## start Selected excerpt

Thursday, October 06, 2005

 

Where I disagree with Susan Blackmore


my ideas about Susan`s ideas

It became a bit lengthy but I hope you will be able to get my point.

The email from Susan Blackmore
And what I strongly disagree with in her email

If you say that my screwed up mouth is a sign then you losing any usual sense of the word.

This is quotation from her email. I disagree with that type of answer because pretty often the usual sense of the word is one and the sense of the word used in a science is different. Typically, in economics when referring to capital economist does not mean money, but that’s exactly what normal people think.
There is a small problem with the screwed up mouth, is it a sign or not? I say it is. The facial expression is a signal, a sing giving the other person an idea about my feelings and the person can recognize whether I am about to start an attack against the person or not, there are several basic emotions and all of them have their facial expression which serve as a signal. This signalling is also observed by animals, a cat taking the fight position, or a snake, the opened mouth of a dog showing the teeth might mean a big danger.

On different messengers in the internet emoticons, smilies are used. Why?? Because they overtake the signalling function of a face. Usually they are small symbolic pictures of a facial expression, and basically everybody makes use of them because they enrich the dull conversation when using only typed letters.

## end Selected excerpt
## start Supplied information

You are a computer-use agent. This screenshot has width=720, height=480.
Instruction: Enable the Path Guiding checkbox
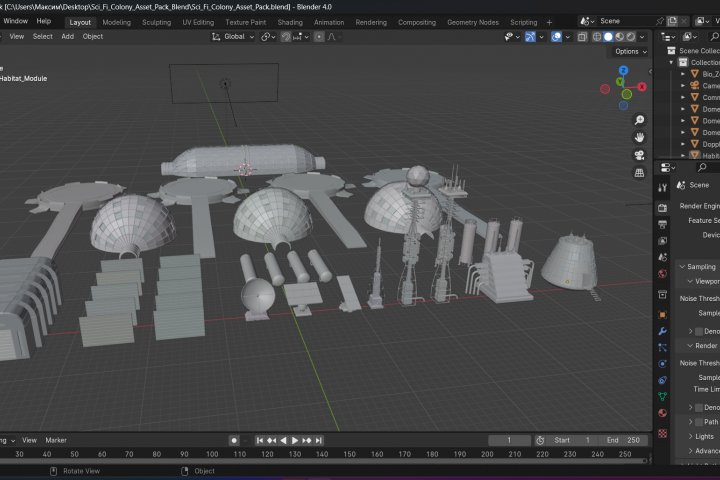[700, 422]
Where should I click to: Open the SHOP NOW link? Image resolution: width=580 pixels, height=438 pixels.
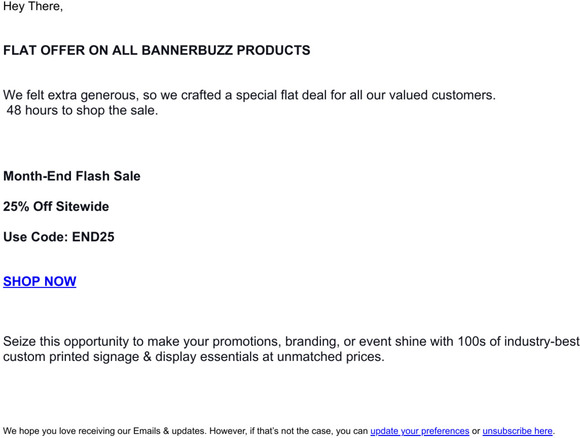point(40,282)
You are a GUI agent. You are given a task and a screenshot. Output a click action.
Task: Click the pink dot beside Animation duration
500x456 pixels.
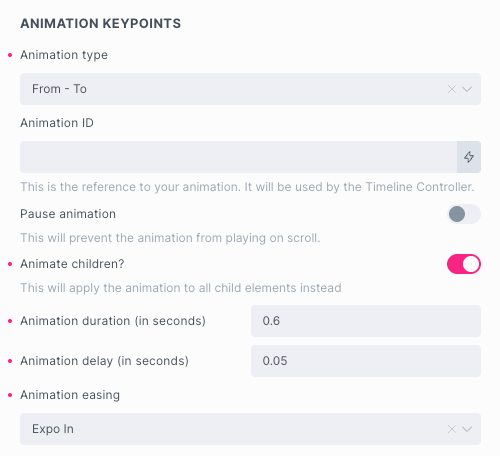coord(10,321)
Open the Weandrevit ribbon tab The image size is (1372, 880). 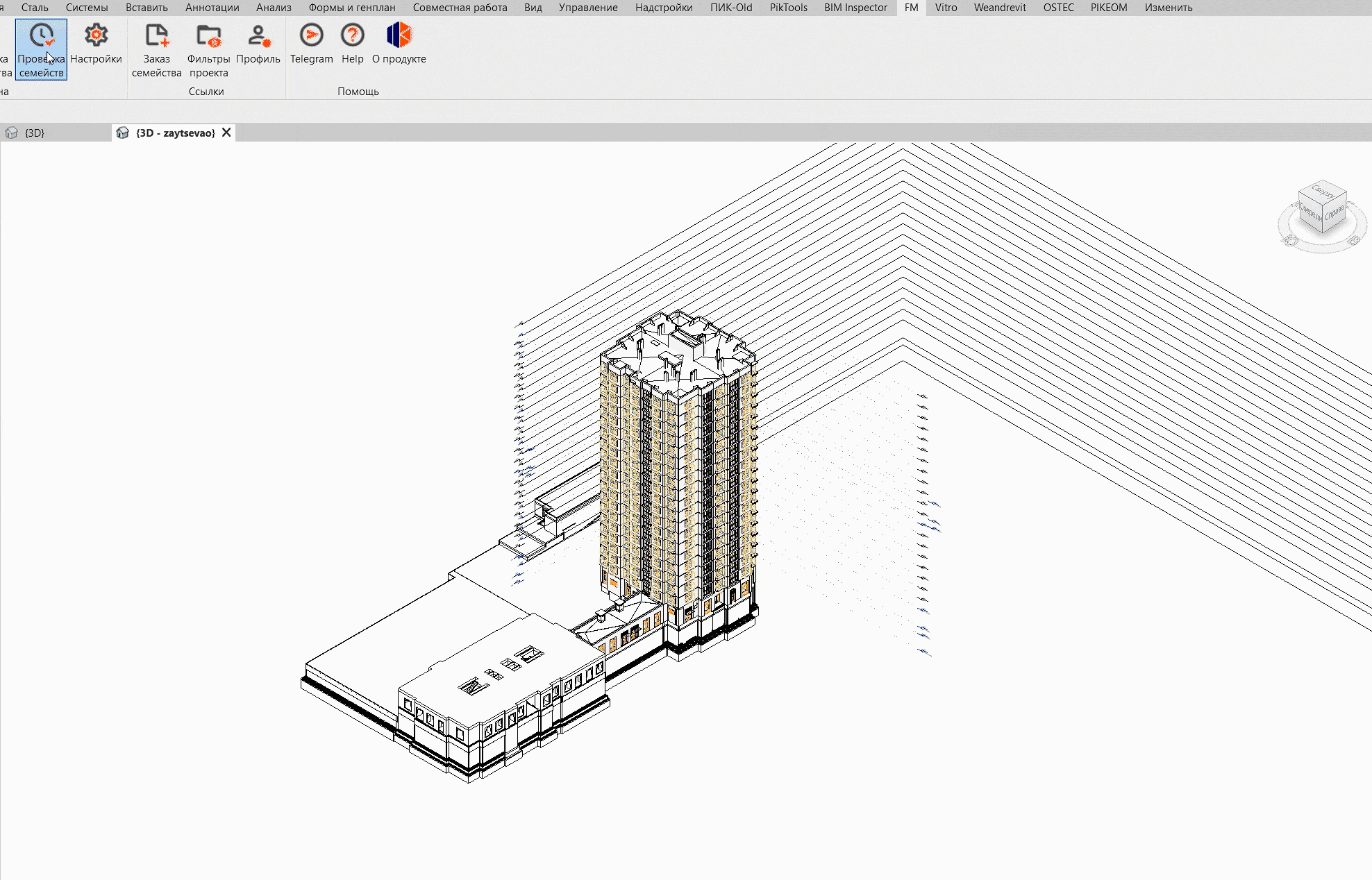point(1000,8)
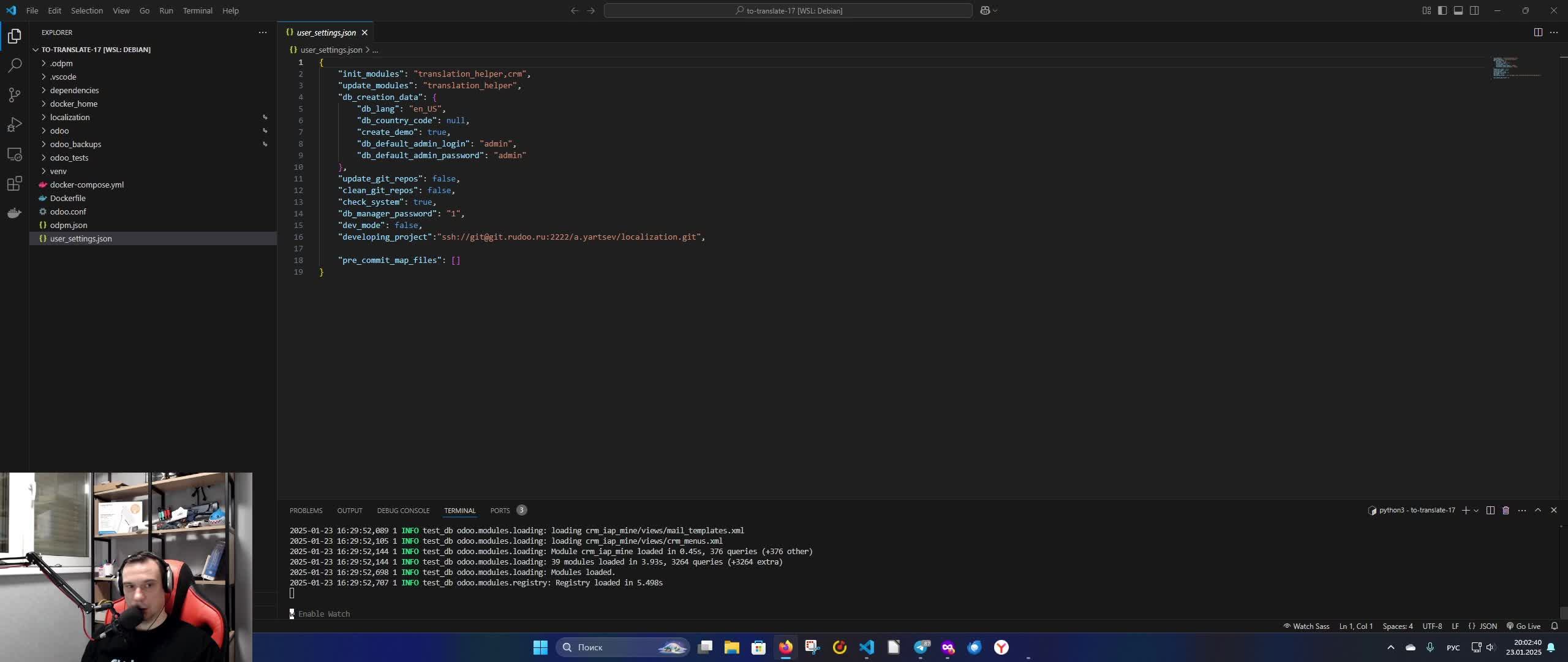Viewport: 1568px width, 662px height.
Task: Expand the localization folder
Action: [70, 117]
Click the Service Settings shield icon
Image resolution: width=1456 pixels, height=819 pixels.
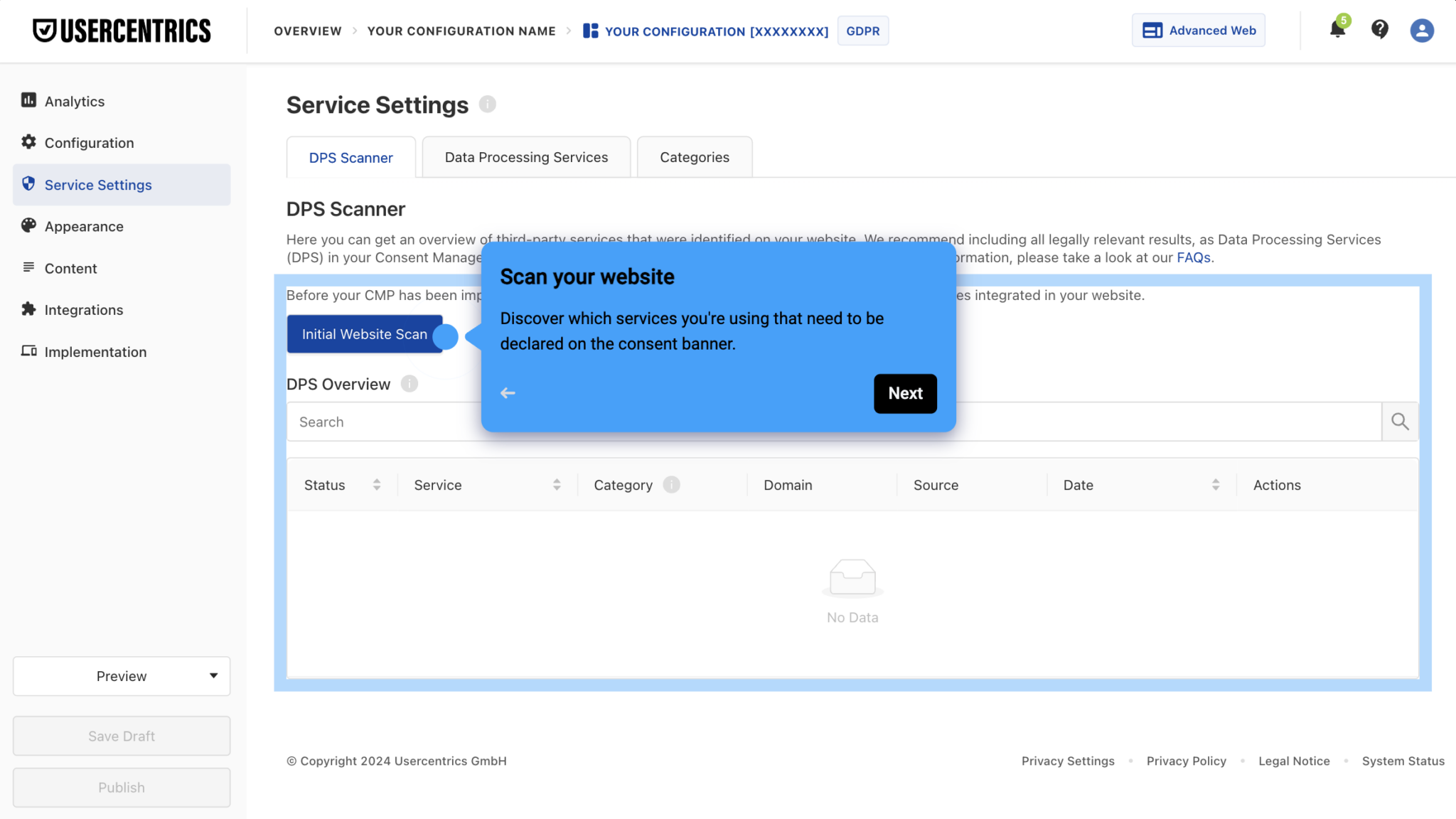(x=28, y=184)
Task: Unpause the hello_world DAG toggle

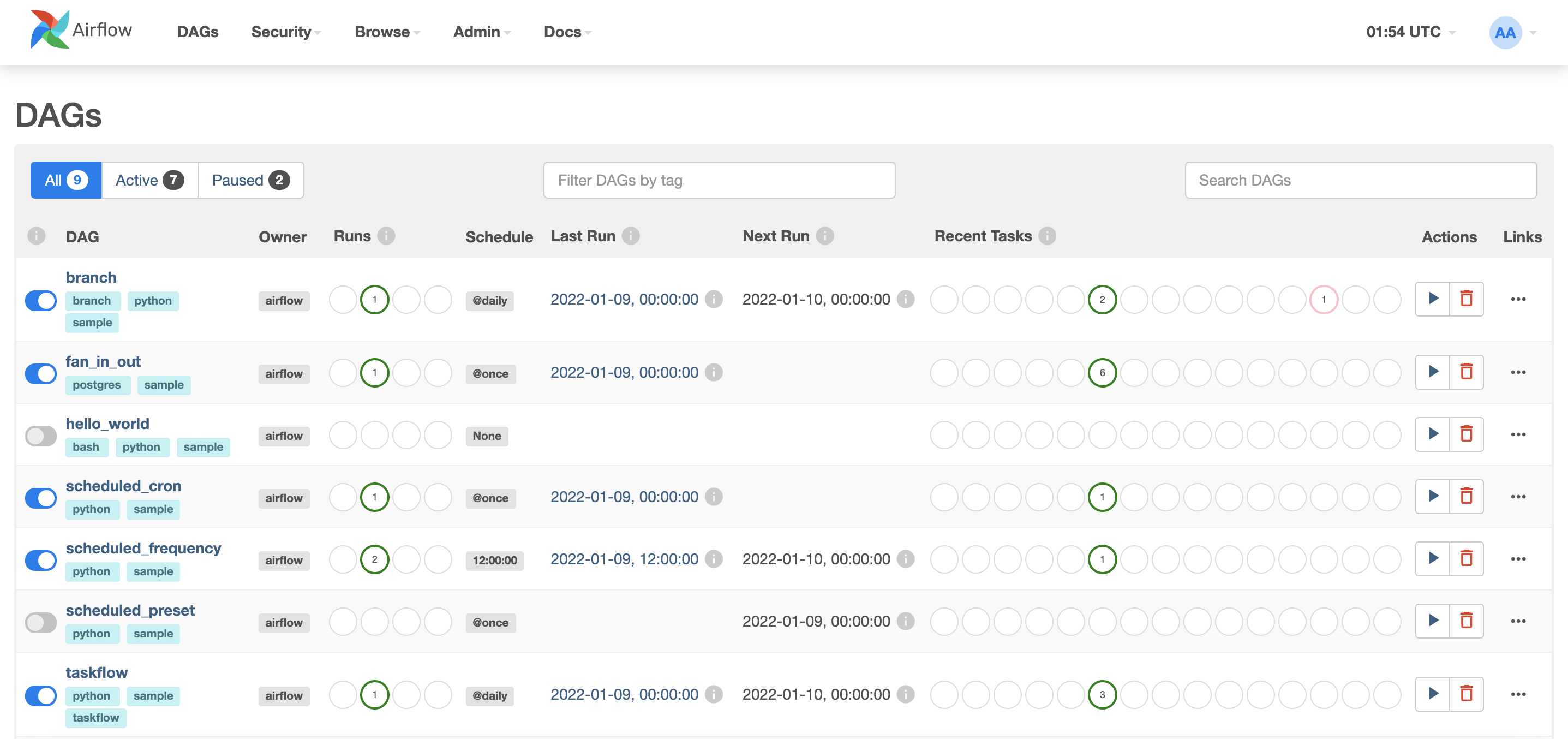Action: pos(41,436)
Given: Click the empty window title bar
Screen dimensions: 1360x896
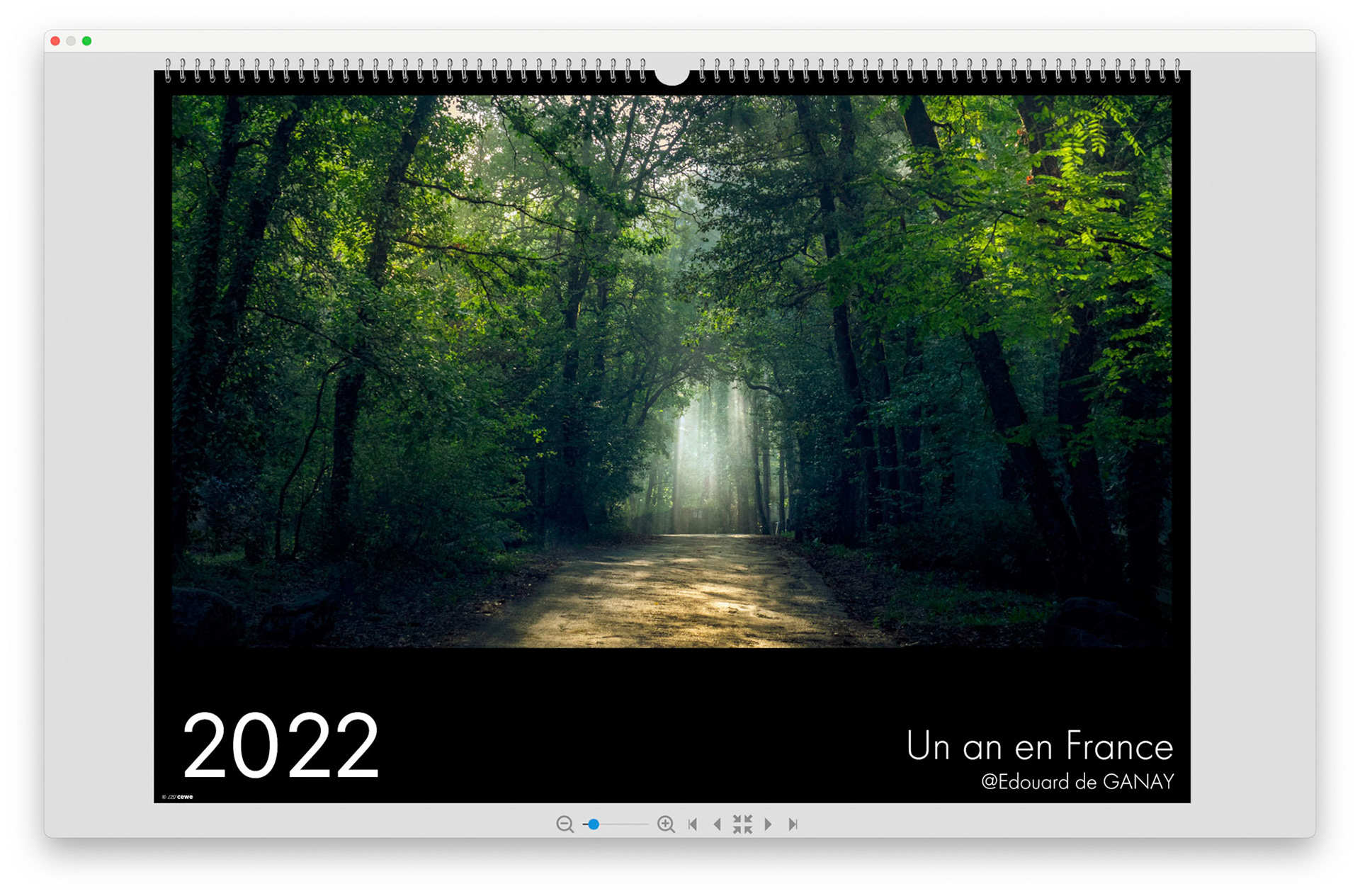Looking at the screenshot, I should [x=680, y=41].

## end Supplied information

- **Tasks to complete**:
a) Rewrite the post about Susan Blackmore from "Where I disagree" up to and including "of the word.", putting "message" wherever "email" appears.
b) According to the post about Susan Blackmore, why does basically everybody use emoticons on internet messengers?
c) Carry on the post about Susan Blackmore from the point where it ends.

- **Answers to the tasks**:
a)
Where I disagree with Susan Blackmore


my ideas about Susan`s ideas

It became a bit lengthy but I hope you will be able to get my point.

The message from Susan Blackmore
And what I strongly disagree with in her message

If you say that my screwed up mouth is a sign then you losing any usual sense of the word.

b) They enrich the dull conversation of using only typed letters.

c)
This also shows the extreme importance of signs, signals. Speak about animals, the bird songs, the sounds of frogs, of deers and other sounds are signs, they represent a meme, e.g., danger, or preparedness to mating.

I can understand one problem some experts have with my idea of sings. They prefer extremely narrow understanding of the word sign. To these people I would suggest to think of a sing in a much broader way or replace the word sign by the word signal e.g., but realizing that signs then can be only a subsystem of signals; signals would comprise signs.

And you say memes get from one brain to another…well?? Do they??

Well what should I say?? If memes are not in the brain then I really have a problem. It would mean that all plays by Shakespeare were sort of flying through the air, absolutely complete and that Shakespeare was the one who accidentally succeeded in catching them and writing them down….well, if a man writes he has got his ideas in his brain anyway. So I really do not see how memes might be somewhere else, e.g., in a toe.

There might be a huge question where are the memes of smaller living creatures stored, so small that they do not have a brain. But for sure they have a kind of receptors for exploring the outside world; it might be possible that these receptors also store the memes.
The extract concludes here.